Kendall Reid - 3 months ago 13

R Question

I would like to add new rows to a dataframe that I am working with, based on data that is missing from the dataframe.

Here is an example dataframe.

`year <- c(2001,2001,2002,2002,2003,2004,2004,2005)`

make <- c('Honda', 'Ford', 'Honda', 'Ford', 'Honda', 'Honda', 'Ford', 'Honda')

number_manufactured <- c(10, 20, 15, 47, 14, 19, 35, 9)

cars <- data.frame(year, make, number_manufactured)

I would like to add a row to the data frame for values that are missing with number_manufactured = 0, such as:

(2003, Ford, 0) and (2005, Ford, 0)

My desired data frame would be this:

`year <- c(2001,2001,2002,2002,2003,2003,2004,2004,2005,2005)`

make <- c('Honda', 'Ford', 'Honda', 'Ford', 'Honda','Ford', 'Honda', 'Ford', 'Honda', 'Ford')

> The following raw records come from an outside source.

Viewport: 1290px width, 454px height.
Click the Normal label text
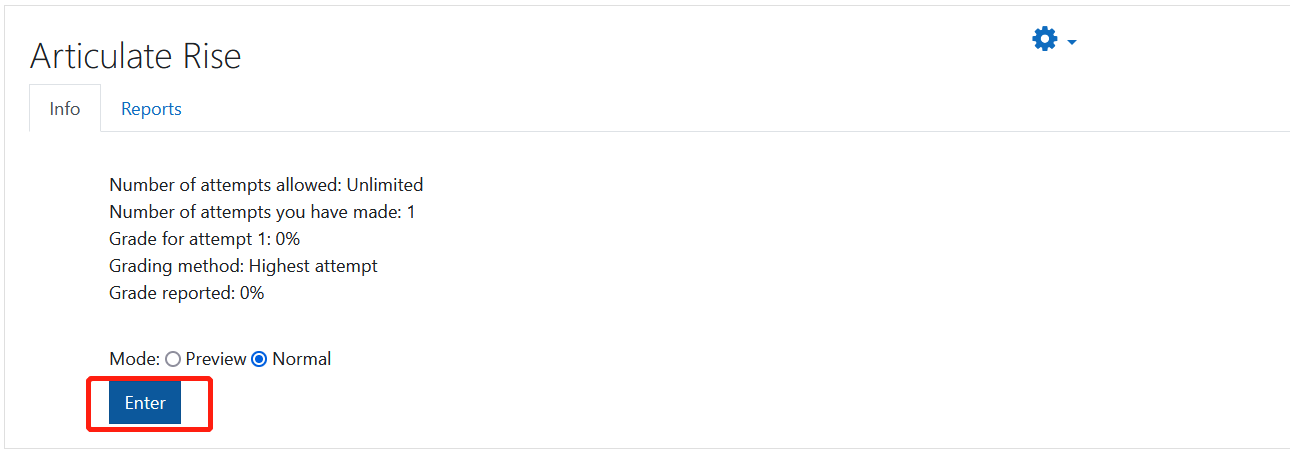301,359
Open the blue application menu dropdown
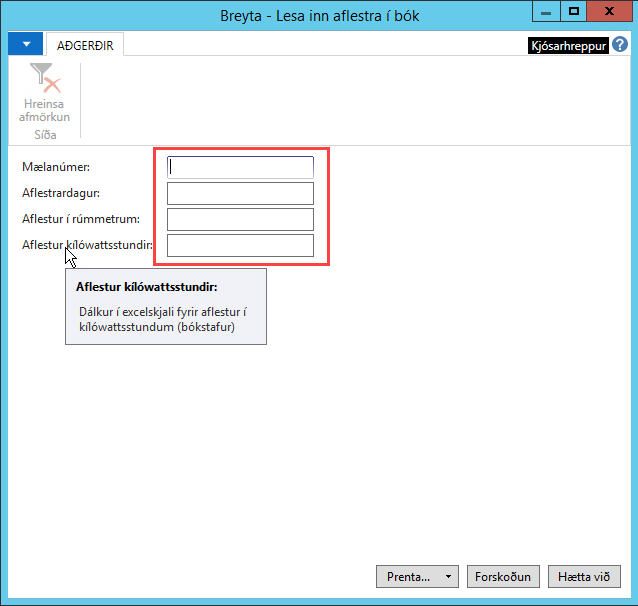This screenshot has width=638, height=606. [25, 45]
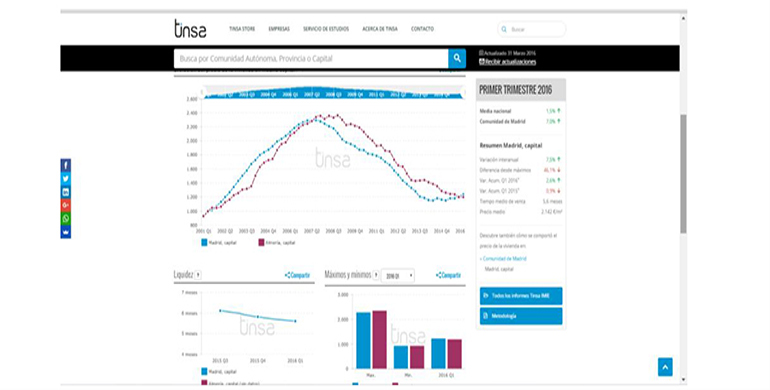Click the Twitter share icon
Image resolution: width=770 pixels, height=390 pixels.
click(66, 179)
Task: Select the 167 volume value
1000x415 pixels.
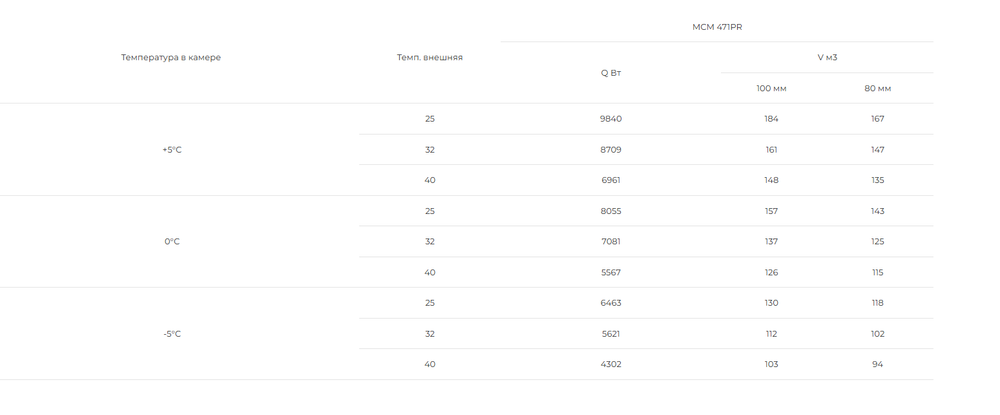Action: tap(878, 119)
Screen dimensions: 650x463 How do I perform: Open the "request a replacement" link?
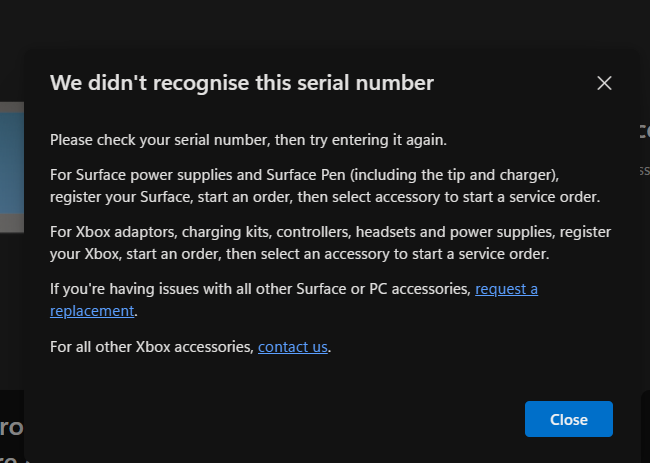tap(506, 289)
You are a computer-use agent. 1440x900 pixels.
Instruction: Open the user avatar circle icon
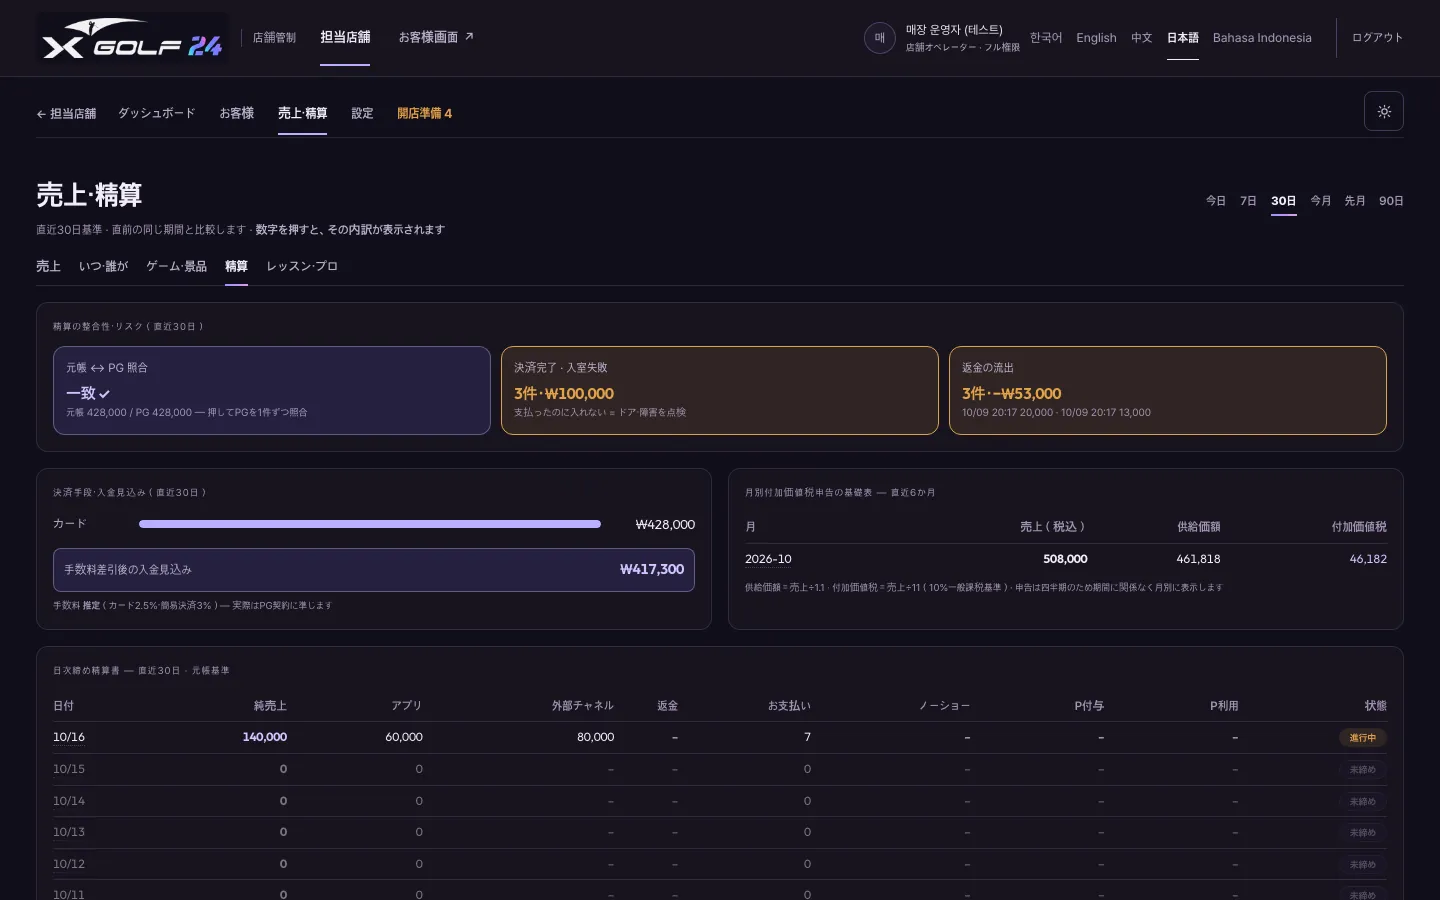pyautogui.click(x=880, y=38)
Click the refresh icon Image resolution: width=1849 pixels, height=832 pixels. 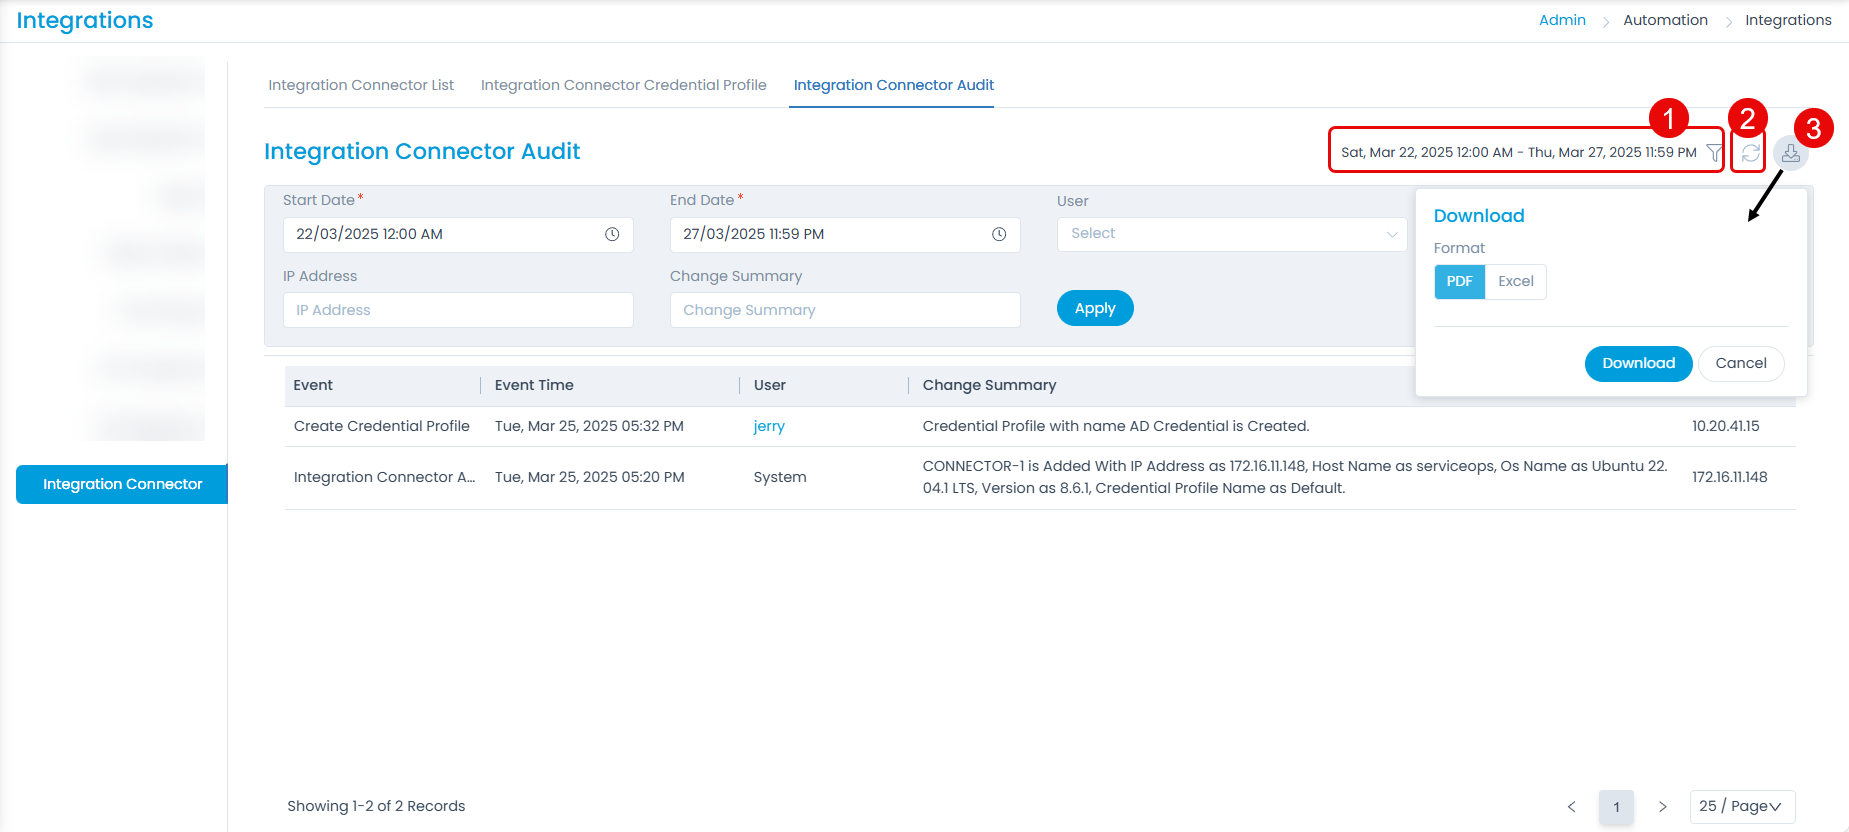(1750, 153)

number_manufactured <- c(10, 20, 15, 47, 14, 0, 19, 35, 9, 0)

cars <- data.frame(year, make, number_manufactured)

Thanks for the help!

Answer

Here is a base R method using `expand.grid`

and `merge`

.

```
# get new data.frame
dfNew <- merge(cars, expand.grid(unique(cars$year), unique(cars$make)),
by.x=c("year", "make"), by.y=c("Var1", "Var2"), all=TRUE)
# fill in 0s
dfNew$number_manufactured[is.na(dfNew$number_manufactured)] <- 0
```

`expand.grid`

returns a data.frame with all combinations of two vectors. Here, it is fed the unique levels of year and make. this is merged onto the original data.frame to produce the new data.frame, with new observations included using the all=TRUE argument. The new observations are NA for number manufactured, so the second line converts these to 0s.